- [Activity] Each entry has to be set down again with no alteration.

- [Dataset entries]
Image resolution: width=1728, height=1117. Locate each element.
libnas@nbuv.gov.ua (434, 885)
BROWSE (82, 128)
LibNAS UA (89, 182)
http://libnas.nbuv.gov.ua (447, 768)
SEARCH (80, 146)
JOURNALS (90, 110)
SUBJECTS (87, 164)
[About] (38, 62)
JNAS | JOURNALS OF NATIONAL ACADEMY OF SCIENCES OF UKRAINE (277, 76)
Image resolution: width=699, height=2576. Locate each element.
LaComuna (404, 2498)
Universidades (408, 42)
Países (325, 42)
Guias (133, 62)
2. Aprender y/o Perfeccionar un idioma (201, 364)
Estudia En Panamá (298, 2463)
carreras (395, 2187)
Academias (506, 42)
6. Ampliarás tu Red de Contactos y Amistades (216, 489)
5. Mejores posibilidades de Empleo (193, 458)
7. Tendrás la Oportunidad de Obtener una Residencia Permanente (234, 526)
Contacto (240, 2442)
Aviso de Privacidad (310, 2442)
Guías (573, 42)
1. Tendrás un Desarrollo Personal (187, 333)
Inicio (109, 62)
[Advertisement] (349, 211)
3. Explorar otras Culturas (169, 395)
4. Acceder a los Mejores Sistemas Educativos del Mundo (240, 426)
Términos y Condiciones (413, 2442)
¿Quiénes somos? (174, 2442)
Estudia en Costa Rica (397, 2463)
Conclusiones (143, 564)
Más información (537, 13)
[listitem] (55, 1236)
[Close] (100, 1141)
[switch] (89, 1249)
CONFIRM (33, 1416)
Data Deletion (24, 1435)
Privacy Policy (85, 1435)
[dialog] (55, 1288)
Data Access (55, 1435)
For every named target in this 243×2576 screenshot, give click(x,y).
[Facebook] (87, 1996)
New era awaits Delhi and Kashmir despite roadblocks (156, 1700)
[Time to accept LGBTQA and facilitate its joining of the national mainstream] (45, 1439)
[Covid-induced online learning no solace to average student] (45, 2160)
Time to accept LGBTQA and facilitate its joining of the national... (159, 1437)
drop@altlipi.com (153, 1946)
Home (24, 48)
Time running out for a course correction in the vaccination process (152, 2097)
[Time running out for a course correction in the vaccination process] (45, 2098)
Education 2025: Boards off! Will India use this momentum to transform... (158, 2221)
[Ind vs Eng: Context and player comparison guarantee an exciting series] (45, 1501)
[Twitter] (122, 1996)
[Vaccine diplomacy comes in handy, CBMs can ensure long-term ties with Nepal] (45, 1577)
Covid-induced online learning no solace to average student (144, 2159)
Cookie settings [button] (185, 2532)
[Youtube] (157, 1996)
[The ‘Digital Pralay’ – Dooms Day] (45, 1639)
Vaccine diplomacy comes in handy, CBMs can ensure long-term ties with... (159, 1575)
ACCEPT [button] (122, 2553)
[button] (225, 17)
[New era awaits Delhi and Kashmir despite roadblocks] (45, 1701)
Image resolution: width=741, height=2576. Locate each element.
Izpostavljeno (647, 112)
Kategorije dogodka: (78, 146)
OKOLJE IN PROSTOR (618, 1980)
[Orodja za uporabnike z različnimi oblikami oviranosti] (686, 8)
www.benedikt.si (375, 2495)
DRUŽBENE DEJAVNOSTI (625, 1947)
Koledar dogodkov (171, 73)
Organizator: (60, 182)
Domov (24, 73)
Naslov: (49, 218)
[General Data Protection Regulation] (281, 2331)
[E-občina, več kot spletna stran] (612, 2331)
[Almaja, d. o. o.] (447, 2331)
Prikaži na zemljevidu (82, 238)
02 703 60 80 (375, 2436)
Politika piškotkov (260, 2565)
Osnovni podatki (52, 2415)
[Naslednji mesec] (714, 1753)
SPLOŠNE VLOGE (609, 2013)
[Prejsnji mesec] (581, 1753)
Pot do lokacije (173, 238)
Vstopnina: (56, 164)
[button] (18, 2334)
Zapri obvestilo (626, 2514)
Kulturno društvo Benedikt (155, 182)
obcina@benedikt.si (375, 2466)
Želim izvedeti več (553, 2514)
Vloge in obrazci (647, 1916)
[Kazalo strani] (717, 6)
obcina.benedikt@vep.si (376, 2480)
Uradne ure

- [Task result]
Image resolution: width=1728, height=1117. Locate each element.
libnas@nbuv.gov.ua (434, 885)
BROWSE (82, 128)
LibNAS UA (89, 182)
http://libnas.nbuv.gov.ua (447, 768)
SEARCH (80, 146)
JOURNALS (90, 110)
SUBJECTS (87, 164)
[About] (38, 62)
JNAS | JOURNALS OF NATIONAL ACADEMY OF SCIENCES OF UKRAINE (277, 76)
Image resolution: width=699, height=2576. Locate each element.
LaComuna (404, 2498)
Universidades (408, 42)
Países (325, 42)
Guias (133, 62)
2. Aprender y/o Perfeccionar un idioma (201, 364)
Estudia En Panamá (298, 2463)
carreras (395, 2187)
Academias (506, 42)
6. Ampliarás tu Red de Contactos y Amistades (216, 489)
5. Mejores posibilidades de Empleo (193, 458)
7. Tendrás la Oportunidad de Obtener una Residencia Permanente (234, 526)
Contacto (240, 2442)
Aviso de Privacidad (310, 2442)
Guías (573, 42)
1. Tendrás un Desarrollo Personal (187, 333)
Inicio (109, 62)
[Advertisement] (349, 211)
3. Explorar otras Culturas (169, 395)
4. Acceder a los Mejores Sistemas Educativos del Mundo (240, 426)
Términos y Condiciones (413, 2442)
¿Quiénes somos? (174, 2442)
Estudia en Costa Rica (397, 2463)
Conclusiones (143, 564)
Más información (537, 13)
[listitem] (55, 1236)
[Close] (100, 1141)
[switch] (89, 1249)
CONFIRM (33, 1416)
Data Deletion (24, 1435)
Privacy Policy (85, 1435)
[dialog] (55, 1288)
Data Access (55, 1435)
For every named target in this 243×2576 screenshot, give click(x,y).
[Facebook] (87, 1996)
New era awaits Delhi and Kashmir despite roadblocks (156, 1700)
[Time to accept LGBTQA and facilitate its joining of the national mainstream] (45, 1439)
[Covid-induced online learning no solace to average student] (45, 2160)
Time to accept LGBTQA and facilitate its joining of the national... (159, 1437)
drop@altlipi.com (153, 1946)
Home (24, 48)
Time running out for a course correction in the vaccination process (152, 2097)
[Time running out for a course correction in the vaccination process] (45, 2098)
Education 2025: Boards off! Will India use this momentum to transform... (158, 2221)
[Ind vs Eng: Context and player comparison guarantee an exciting series] (45, 1501)
[Twitter] (122, 1996)
[Vaccine diplomacy comes in handy, CBMs can ensure long-term ties with Nepal] (45, 1577)
Covid-induced online learning no solace to average student (144, 2159)
Cookie settings [button] (185, 2532)
[Youtube] (157, 1996)
[The ‘Digital Pralay’ – Dooms Day] (45, 1639)
Vaccine diplomacy comes in handy, CBMs can ensure long-term ties with... (159, 1575)
ACCEPT [button] (122, 2553)
[button] (225, 17)
[New era awaits Delhi and Kashmir despite roadblocks] (45, 1701)
Image resolution: width=741, height=2576. Locate each element.
Izpostavljeno (647, 112)
Kategorije dogodka: (78, 146)
OKOLJE IN PROSTOR (618, 1980)
[Orodja za uporabnike z različnimi oblikami oviranosti] (686, 8)
www.benedikt.si (375, 2495)
DRUŽBENE DEJAVNOSTI (625, 1947)
Koledar dogodkov (171, 73)
Organizator: (60, 182)
Domov (24, 73)
Naslov: (49, 218)
[General Data Protection Regulation] (281, 2331)
[E-občina, več kot spletna stran] (612, 2331)
[Almaja, d. o. o.] (447, 2331)
Prikaži na zemljevidu (82, 238)
02 703 60 80 (375, 2436)
Politika piškotkov (260, 2565)
Osnovni podatki (52, 2415)
[Naslednji mesec] (714, 1753)
SPLOŠNE VLOGE (609, 2013)
[Prejsnji mesec] (581, 1753)
Pot do lokacije (173, 238)
Vstopnina: (56, 164)
[button] (18, 2334)
Zapri obvestilo (626, 2514)
Kulturno društvo Benedikt (155, 182)
obcina@benedikt.si (375, 2466)
Želim izvedeti več (553, 2514)
Vloge in obrazci (647, 1916)
[Kazalo strani] (717, 6)
obcina.benedikt@vep.si (376, 2480)
Uradne ure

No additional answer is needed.